徳島県小児科医会 日浦恭一(徳島新聞朝刊 満1歳にて掲載)
呼吸は身体に必要な酸素を全身臓器に送り、不必要な二酸化炭素を排出し、身体の中の酸素と二酸化炭素の濃度を一定に保つことで身体の恒常性を維持する大切な生理機能です。呼吸がうまく出来なければ人は生命活動を維持することが出来なくなり、進行すれば生命の危機に陥ります。今月は小児の呼吸不全について考えてみました。

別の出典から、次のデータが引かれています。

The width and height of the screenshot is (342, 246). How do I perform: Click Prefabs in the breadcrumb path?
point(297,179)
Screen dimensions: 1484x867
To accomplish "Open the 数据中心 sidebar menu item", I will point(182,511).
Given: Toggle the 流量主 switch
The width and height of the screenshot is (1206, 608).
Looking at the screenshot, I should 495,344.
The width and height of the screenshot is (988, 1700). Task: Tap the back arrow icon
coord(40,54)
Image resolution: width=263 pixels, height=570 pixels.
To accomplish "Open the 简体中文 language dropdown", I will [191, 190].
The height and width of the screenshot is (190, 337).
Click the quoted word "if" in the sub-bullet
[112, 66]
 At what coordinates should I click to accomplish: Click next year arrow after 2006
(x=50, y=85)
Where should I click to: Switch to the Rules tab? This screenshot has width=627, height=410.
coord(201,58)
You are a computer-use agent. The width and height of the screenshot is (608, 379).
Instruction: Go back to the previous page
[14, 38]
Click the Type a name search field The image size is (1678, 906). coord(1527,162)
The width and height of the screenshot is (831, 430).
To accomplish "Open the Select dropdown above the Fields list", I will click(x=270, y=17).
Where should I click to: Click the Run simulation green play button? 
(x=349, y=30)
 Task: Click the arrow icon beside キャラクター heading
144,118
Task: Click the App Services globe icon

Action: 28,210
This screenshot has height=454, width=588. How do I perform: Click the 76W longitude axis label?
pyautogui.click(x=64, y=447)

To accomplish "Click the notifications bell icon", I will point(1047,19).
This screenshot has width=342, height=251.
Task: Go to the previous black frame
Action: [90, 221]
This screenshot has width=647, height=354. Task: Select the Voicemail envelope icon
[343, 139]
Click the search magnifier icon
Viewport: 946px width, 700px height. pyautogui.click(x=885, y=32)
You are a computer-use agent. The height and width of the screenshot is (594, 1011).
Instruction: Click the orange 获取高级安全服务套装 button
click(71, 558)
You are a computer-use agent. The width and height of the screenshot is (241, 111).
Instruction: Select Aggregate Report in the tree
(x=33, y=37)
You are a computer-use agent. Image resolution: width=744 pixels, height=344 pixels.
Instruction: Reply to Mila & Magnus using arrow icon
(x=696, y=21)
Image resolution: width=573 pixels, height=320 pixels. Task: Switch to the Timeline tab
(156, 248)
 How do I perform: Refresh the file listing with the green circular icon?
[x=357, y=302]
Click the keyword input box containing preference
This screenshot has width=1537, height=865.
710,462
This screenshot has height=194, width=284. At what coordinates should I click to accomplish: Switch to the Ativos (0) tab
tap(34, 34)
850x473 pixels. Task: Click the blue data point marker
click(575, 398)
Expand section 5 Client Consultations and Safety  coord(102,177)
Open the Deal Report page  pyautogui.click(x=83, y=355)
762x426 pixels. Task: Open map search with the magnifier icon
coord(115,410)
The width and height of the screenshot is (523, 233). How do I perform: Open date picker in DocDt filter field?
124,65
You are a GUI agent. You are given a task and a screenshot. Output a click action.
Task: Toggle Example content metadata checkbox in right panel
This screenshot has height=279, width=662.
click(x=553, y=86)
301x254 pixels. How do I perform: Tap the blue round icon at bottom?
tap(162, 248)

身体は酸素濃度を一定に保つことで身体各部の細胞が代謝を行うことが出来ます。これで生命活動を維持します。呼吸に問題があって、酸素濃度を一定に保つことが出来なくなった状態を呼吸不全と呼びます。
空気は鼻、咽喉(のど)、気管、気管支から枝分かれした細気管支を経て肺胞に達します。肺胞は毛細血管に包まれており、肺胞壁を通して酸素と二酸化炭素のガス交換を行います。鼻咽喉から肺胞までの空気の通り道を気道と呼びます。気道のどこかに原因があって呼吸障害が発生すると呼吸不全になります。
小児の呼吸機能は成人に比べると解剖学的にも生理学的にも脆弱で、呼吸不全に陥りやすいことが特徴です。
小児の気道は細く空気が通る時の抵抗性が高いことや、気道粘膜の炎症性浮腫が起こりやすく、気道内腔の面積が小さくなりやすいものです。また気道壁が軟弱なために少しの外力でも閉塞しやすいものです。さらに胸郭が軟弱で常に呼吸筋が緊張しており、呼吸筋が疲労しやすいものです。
小児は代謝活動が活発で、酸素消費量が成人に比べて多いのに一回換気量が少なく、呼吸数が多いために換気効率が悪いことも呼吸不全に陥りやすい原因のひとつです。